→ Page text:
★ ★ ★ ★ ★ ★ ★
On Thursday, Delaware Chancery Court Judge Travis Laster ruled that Murdock received an “improper personal benefit” from the transaction to regain control of Dole.

Judge Laster also ruled that Carter should be held personally accountable for losses incurred by investors in connection with the buyout. According to the judge, Carter misstated the amount Dole could earn if it would sell some of its businesses and cancel the stock buyback program.

Judge Laster emphasized that the action of the executive drove down the stock value of Dole. Murdock initially offered to buy the shares of the company for $12. Dole’s Committee negotiated a price increase to $13.50 per share.

In his ruling, Judge Laster said Murdock and Carter “deprived the committee of the ability to negotiate on a fully informed basis and potentially say no to the merger.” The judge added that the executives also “deprived the stockholders of their ability to consider the merger on a fully informed basis and potentially vote it down.”

Judge Laster said, “Carter engaged in fraud” by helping Murdock take Dole private cheaply. He also emphasized that Murdock violated his fiduciary duties to shareholders by “orchestrating an unfair, self-interested transaction.”
★ ★ ★ ★ ★ ★ ★
→ Stated task 1:
Answer these questions from the report on the Dole buyout ruling, each on its own line:
(a) At what price per share did Murdock first offer to buy Dole's shares?
(b) To what price per share did Dole's Committee negotiate?
(c) On which court does Travis Laster sit?
→ Stated task 2:
Decide whether each statement agrees with the report on the Dole buyout ruling. Answer yes or no, and quote the words from the report that settle it.
(a) The judge held that Carter should be personally accountable for investors' losses from the buyout.
(b) Dole's Committee negotiated a lower price than Murdock's first offer.
(c) The judge said Murdock violated his fiduciary duties to shareholders.
→ Stated task 3: Write the next few sentences of the report on the Dole buyout ruling, starting after its final sentence.

→ Source data:
★ ★ ★ ★ ★ ★ ★
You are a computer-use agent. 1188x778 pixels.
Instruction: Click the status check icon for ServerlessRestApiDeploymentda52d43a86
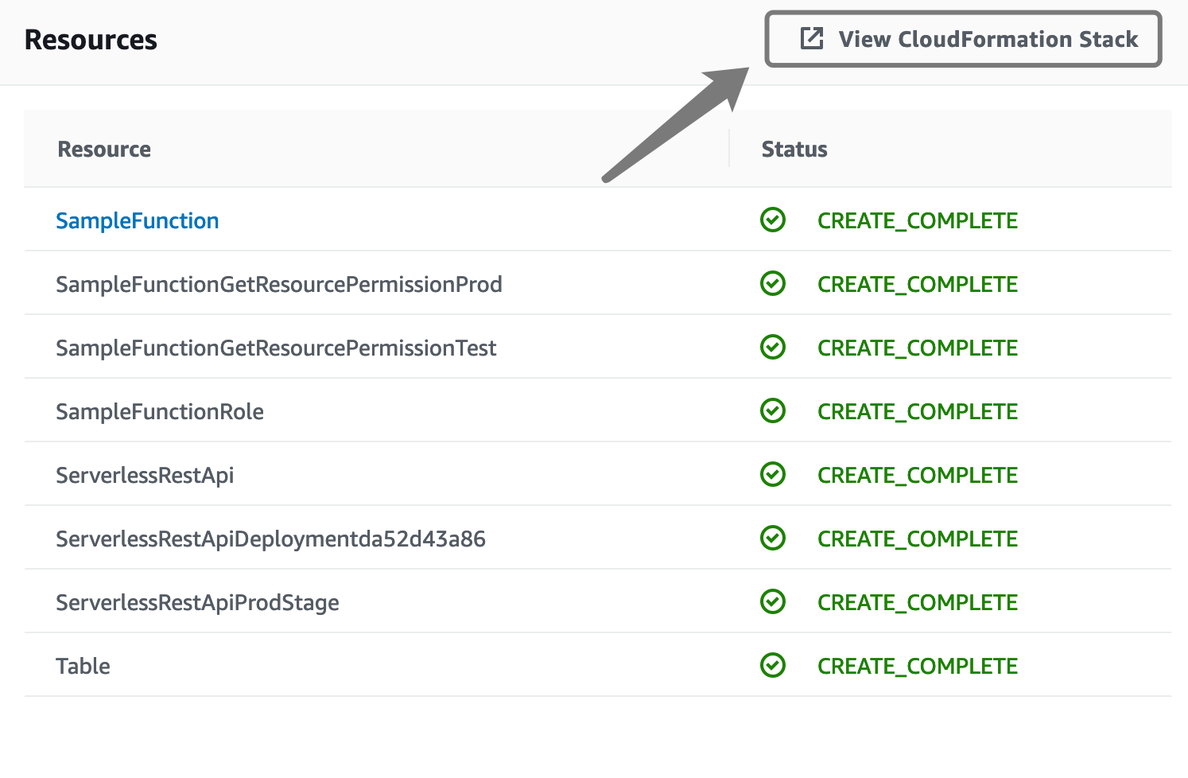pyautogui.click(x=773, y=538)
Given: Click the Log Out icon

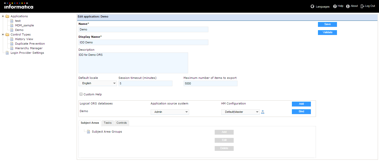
★ ★ ★ ★ ★ ★ ★
→ Answer 1:
(a) $12
(b) $13.50
(c) The Delaware Chancery Court

→ Answer 2:
(a) Yes: "Carter should be held personally accountable for losses incurred by investors in connection with the buyout"
(b) No: "Dole’s Committee negotiated a price increase to $13.50 per share."
(c) Yes: "Murdock violated his fiduciary duties to shareholders"

→ Answer 3:
Furthermore, the judge cleared Deutsche Bank AG of any wrongdoing in connection with the buyout. Deutsche Bank advised Murdock on the transaction.

Dole shareholders are pleased with the court ruling

Stuart Grant, the lawyer representing Dole shareholders who filed the case against Murdock said they are happy with the court ruling. According to him, “Dole stockholders are pleased with the judge’s decision to rein in what a controlling shareholder like Mr. Murdock can do in a management-led buyout.”

The shareholders alleged that Murdock colluded with Carter and Deutsche Bank to drive down the valuation of the company. The judge noted that Murdock did not disclose to the directors of Dole that he had been talking to the bank for more than a year regarding a management-led buyout before he made his offer to the company.